[<prev] [next>] [<thread-prev] [thread-next>] [day] [month] [year] [list]
Message-ID: <20220721163455.5ba133ef.alex.williamson@redhat.com>
Date: Thu, 21 Jul 2022 16:34:55 -0600
From: Alex Williamson <alex.williamson@...hat.com>
To: Abhishek Sahu <abhsahu@...dia.com>
Cc: Cornelia Huck <cohuck@...hat.com>,
Yishai Hadas <yishaih@...dia.com>,
Jason Gunthorpe <jgg@...dia.com>,
Shameer Kolothum <shameerali.kolothum.thodi@...wei.com>,
Kevin Tian <kevin.tian@...el.com>,
"Rafael J . Wysocki" <rafael@...nel.org>,
Max Gurtovoy <mgurtovoy@...dia.com>,
Bjorn Helgaas <bhelgaas@...gle.com>,
<linux-kernel@...r.kernel.org>, <kvm@...r.kernel.org>,
<linux-pm@...r.kernel.org>, <linux-pci@...r.kernel.org>
Subject: Re: [PATCH v5 4/5] vfio/pci: Implement
VFIO_DEVICE_FEATURE_LOW_POWER_ENTRY/EXIT
On Tue, 19 Jul 2022 17:45:22 +0530
Abhishek Sahu <abhsahu@...dia.com> wrote:
> Currently, if the runtime power management is enabled for vfio-pci
> based devices in the guest OS, then the guest OS will do the register
> write for PCI_PM_CTRL register.

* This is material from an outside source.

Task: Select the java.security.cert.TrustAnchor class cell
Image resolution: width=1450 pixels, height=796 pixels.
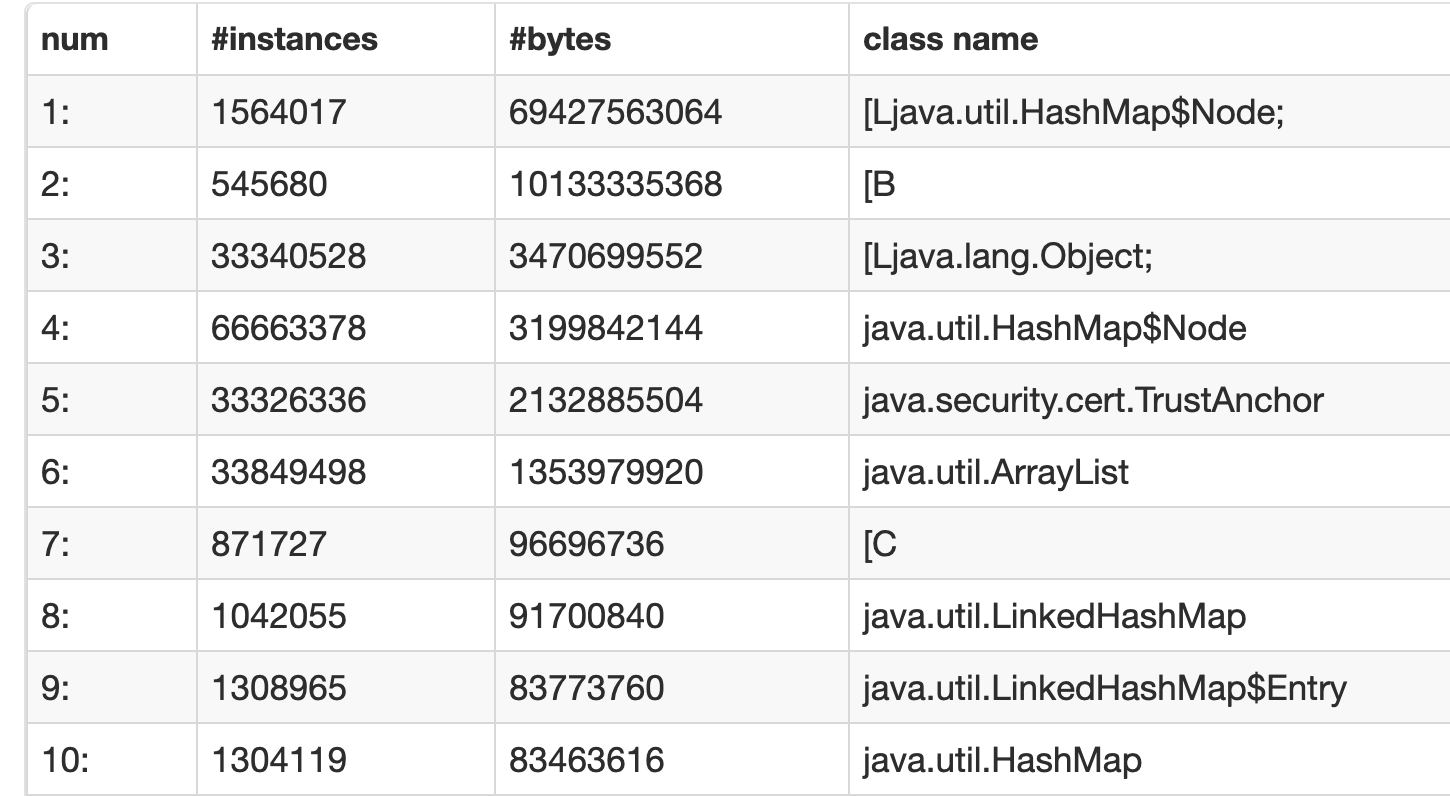Action: pos(1093,399)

This write request will be handled in
> vfio_pm_config_write() where it will do the actual register write of
> PCI_PM_CTRL register. With this, the maximum D3hot state can be
> achieved for low power. If we can use the runtime PM framework, then
> we can achieve the D3cold state (on the supported systems) which will
> help in saving maximum power.
>
> 1. D3cold state can't be achieved by writing PCI standard
> PM config registers. This patch implements the following
> newly added low power related device features:
> - VFIO_DEVICE_FEATURE_LOW_POWER_ENTRY
> - VFIO_DEVICE_FEATURE_LOW_POWER_EXIT
>
> The VFIO_DEVICE_FEATURE_LOW_POWER_ENTRY will move the device into
> the low power state, and the VFIO_DEVICE_FEATURE_LOW_POWER_EXIT
> will move the device out of the low power state.
Isn't this really:
The VFIO_DEVICE_FEATURE_LOW_POWER_ENTRY feature will allow the
device to make use of low power platform states on the host
while the VFIO_DEVICE_FEATURE_LOW_POWER_EXIT will prevent
further use of those power states.
ie. we can't make the device move to low power and every ioctl/access
will make it exit, it's more about allowing/preventing use of those
platform provided low power states.
>
> 2. The vfio-pci driver uses runtime PM framework for low power entry and
> exit. On the platforms where D3cold state is supported, the runtime
> PM framework will put the device into D3cold otherwise, D3hot or some
> other power state will be used. If the user has explicitly disabled
> runtime PM for the device, then the device will be in the power state
> configured by the guest OS through PCI_PM_CTRL.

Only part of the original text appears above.